Mona, donna drusa delle alture del Golan, deve sposare Tallel, star comica della televisione siriana. Non ha mai conosciuto il suo futuro uomo e l’incertezza è angosciante almeno quanto l’imminente perdita del suo passato: una volta varcato il confine e sposatasi, Mona non potrà più fare ritorno alla sua terra. Attorno a lei si muovono i suoi famigliari, che si incrociano in un giorno così importante, ciascuno coi suoi problemi aperti. Sullo sfondo i tormentati rapporti fra Israele e Siria e le contraddizioni di una cultura viva e irrisolta.
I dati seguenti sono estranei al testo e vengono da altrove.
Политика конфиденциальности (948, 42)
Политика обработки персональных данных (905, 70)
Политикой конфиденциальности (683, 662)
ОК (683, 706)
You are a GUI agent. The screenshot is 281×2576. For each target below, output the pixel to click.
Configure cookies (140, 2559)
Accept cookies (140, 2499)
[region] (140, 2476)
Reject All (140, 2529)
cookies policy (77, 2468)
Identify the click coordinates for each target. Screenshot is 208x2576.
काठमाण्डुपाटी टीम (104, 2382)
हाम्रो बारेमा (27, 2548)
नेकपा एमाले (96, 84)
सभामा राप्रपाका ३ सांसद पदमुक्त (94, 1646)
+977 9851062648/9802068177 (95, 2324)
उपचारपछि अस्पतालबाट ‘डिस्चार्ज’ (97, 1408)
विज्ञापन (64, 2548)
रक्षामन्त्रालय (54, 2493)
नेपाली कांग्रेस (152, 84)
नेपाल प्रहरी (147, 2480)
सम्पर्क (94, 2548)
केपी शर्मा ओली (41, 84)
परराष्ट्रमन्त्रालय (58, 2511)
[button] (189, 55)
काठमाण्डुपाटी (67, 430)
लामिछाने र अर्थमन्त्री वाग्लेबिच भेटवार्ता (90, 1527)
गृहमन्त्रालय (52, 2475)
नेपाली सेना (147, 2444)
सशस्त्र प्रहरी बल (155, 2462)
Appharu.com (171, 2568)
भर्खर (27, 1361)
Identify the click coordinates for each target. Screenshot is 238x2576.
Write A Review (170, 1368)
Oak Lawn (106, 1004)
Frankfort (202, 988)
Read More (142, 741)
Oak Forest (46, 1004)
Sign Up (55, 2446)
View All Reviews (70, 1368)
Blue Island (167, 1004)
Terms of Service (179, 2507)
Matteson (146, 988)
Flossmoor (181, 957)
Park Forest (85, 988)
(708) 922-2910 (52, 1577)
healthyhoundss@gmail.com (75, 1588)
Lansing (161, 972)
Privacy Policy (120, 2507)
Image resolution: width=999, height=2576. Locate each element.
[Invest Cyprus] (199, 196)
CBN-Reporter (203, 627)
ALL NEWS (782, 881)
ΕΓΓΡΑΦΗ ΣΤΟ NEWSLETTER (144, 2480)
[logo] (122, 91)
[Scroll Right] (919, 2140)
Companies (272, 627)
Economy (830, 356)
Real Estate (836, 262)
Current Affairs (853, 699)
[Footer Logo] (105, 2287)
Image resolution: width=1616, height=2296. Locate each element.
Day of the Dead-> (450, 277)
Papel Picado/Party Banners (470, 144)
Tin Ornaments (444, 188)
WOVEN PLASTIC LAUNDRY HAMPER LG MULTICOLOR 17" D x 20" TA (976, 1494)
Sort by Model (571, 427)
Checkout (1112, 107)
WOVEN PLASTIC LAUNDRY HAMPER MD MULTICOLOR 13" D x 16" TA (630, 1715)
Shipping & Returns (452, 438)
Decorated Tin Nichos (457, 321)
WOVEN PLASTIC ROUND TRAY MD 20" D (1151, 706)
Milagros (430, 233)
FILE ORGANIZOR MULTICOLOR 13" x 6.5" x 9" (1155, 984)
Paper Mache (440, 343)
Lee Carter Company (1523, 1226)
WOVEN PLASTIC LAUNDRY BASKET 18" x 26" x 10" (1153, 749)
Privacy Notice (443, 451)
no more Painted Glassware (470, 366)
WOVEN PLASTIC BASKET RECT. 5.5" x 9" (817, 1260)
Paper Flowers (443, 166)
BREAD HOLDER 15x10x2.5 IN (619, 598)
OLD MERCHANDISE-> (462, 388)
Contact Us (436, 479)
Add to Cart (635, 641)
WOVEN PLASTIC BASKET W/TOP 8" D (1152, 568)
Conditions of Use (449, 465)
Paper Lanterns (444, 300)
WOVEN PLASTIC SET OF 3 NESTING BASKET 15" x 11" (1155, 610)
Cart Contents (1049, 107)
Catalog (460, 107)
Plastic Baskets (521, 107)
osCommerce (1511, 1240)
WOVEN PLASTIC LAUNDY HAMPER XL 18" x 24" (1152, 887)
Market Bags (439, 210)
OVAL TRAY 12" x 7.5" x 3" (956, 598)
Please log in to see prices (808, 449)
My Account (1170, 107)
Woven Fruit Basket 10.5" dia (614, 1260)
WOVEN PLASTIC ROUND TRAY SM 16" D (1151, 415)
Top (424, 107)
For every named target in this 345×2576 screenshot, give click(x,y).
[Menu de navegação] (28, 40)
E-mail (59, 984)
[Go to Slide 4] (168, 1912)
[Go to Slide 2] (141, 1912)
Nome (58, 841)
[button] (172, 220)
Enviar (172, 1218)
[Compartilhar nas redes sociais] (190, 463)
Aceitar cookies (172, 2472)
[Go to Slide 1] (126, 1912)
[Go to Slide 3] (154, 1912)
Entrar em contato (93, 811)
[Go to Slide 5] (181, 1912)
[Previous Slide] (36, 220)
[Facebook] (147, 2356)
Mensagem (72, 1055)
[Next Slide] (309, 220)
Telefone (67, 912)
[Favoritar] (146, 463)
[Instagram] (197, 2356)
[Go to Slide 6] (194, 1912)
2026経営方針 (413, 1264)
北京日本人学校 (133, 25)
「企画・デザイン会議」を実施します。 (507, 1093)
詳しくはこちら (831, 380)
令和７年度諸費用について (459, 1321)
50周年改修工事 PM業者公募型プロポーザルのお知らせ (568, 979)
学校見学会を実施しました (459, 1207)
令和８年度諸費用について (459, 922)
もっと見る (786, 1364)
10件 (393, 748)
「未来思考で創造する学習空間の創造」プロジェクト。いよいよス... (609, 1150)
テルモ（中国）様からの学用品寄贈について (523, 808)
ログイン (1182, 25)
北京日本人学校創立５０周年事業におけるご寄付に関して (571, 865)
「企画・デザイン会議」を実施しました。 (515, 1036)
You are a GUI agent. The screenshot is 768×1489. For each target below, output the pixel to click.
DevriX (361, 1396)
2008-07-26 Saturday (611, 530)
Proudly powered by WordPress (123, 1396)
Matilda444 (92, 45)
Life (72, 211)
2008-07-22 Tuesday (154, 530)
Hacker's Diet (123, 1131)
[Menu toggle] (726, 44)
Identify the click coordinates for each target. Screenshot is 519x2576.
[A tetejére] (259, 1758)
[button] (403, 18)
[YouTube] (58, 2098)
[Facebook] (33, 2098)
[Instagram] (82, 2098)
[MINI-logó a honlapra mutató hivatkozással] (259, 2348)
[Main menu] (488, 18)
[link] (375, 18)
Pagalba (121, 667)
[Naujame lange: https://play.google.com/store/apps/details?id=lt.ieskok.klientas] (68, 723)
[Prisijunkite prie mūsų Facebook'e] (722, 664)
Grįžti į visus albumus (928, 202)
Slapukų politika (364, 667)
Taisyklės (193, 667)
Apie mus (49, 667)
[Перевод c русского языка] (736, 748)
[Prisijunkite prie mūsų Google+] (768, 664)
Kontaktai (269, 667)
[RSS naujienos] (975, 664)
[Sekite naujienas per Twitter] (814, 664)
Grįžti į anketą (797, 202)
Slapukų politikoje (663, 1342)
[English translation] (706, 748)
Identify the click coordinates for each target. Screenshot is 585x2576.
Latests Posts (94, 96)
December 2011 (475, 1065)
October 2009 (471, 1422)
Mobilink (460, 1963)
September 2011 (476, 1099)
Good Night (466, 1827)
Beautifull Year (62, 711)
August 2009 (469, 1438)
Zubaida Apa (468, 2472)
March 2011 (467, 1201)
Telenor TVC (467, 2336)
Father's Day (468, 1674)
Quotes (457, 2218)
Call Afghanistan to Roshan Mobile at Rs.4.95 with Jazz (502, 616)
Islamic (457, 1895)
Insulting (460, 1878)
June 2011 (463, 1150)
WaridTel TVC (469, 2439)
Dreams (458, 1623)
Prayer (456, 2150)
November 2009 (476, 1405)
La proiezione di film mediorientali è ormai un avvenimento sempre più frequente nei cinema italiani. Si tratta di un fatto positivo: queste pellicole arricchiscono uno scenario dalla prospettiva marcatamente occidentale, dominato dalle produzioni americane e, in subordine, da quelle italiane o europee. Molto spesso i film sono di alto livello, scritti e girati con assoluta consapevolezza, con un valore che, per lo spettatore europeo, supera la semplice curiosità culturale.
La sposa siriana
, girato dall’israeliano Eran Riklis, al suo primo film di larga distribuzione, è una coproduzione israelo-franco-tedesca che ben si inscrive in questo filone.

Il matrimonio di Mona diventa un pretesto per parlare della complessa situazione politica del Golan, un territorio siriano occupato dal 1967 da Israele. La stessa sposa siriana è in realtà solo una delle protagoniste di un film corale, che racconta lo stato delle vite e dei rapporti tra i suoi familiari e il difficile approccio di alcuni di essi con le problematiche geopolitiche della regione. Il padre di Mona, lacerato tra la fedeltà alla causa drusa e gli affetti famigliari; il fratello intellettuale e sposato a una donna russa; la sorella Amal, donna emancipata ma legata a un marito tradizionalista che la opprime: sono questi i personaggi principali che servono a raccontare diversi aspetti della situazione culturale e politica. Tutti personaggi che si affacciano, varcano o hanno superato un confine, mentale o fisico che sia, come richiedono le vicende di chi nella vita affronta una mancanza.

Ma il tono è disincantato, capace di alternare momenti seri e drammatici con situazioni di alleggerimento. Il sorriso o il riso stemperano la percezione, anche per lo spettatore occidentale, delle vite bloccate o frustranti che trascorrono molti dei personaggi. E si tratta di uno sguardo ironico, sinceramente divertito da parte di Riklis, che coglie la tragicommedia che si manifesta dietro qualsiasi tragedia. I suoi personaggi si abituano alle tensioni, colgono il lato paradossale delle varie empasse, o semplicemente non ne possono più: allora sorridono. E ancora più se lo possono permettere gli spettatori, che nel lungo finale possono godersi, complice Riklis, le traiettorie sonnacchiose e surreali della burocrazia di guerra. Il regista non vuole consolare, ma suggerire il giusto disincanto, lo sguardo che in certi casi consente di sopravvivere.

Un cast composito e ben amalgamato anima il film. Riklis è autore di una regia intelligente e composta, che racconta in modo personale senza troppo darlo a vedere. E si avvale della sceneggiatrice israelo?palestinese Susha Arraf, profonda conoscitrice della vita nelle ristrette zone del Golan a maggioranza drusa. Ne viene un film maturo, consapevole, armonico. Impegnato e saggio come molti prodotti di quelle regioni; forse un po’ più ironico, nonostante tutto.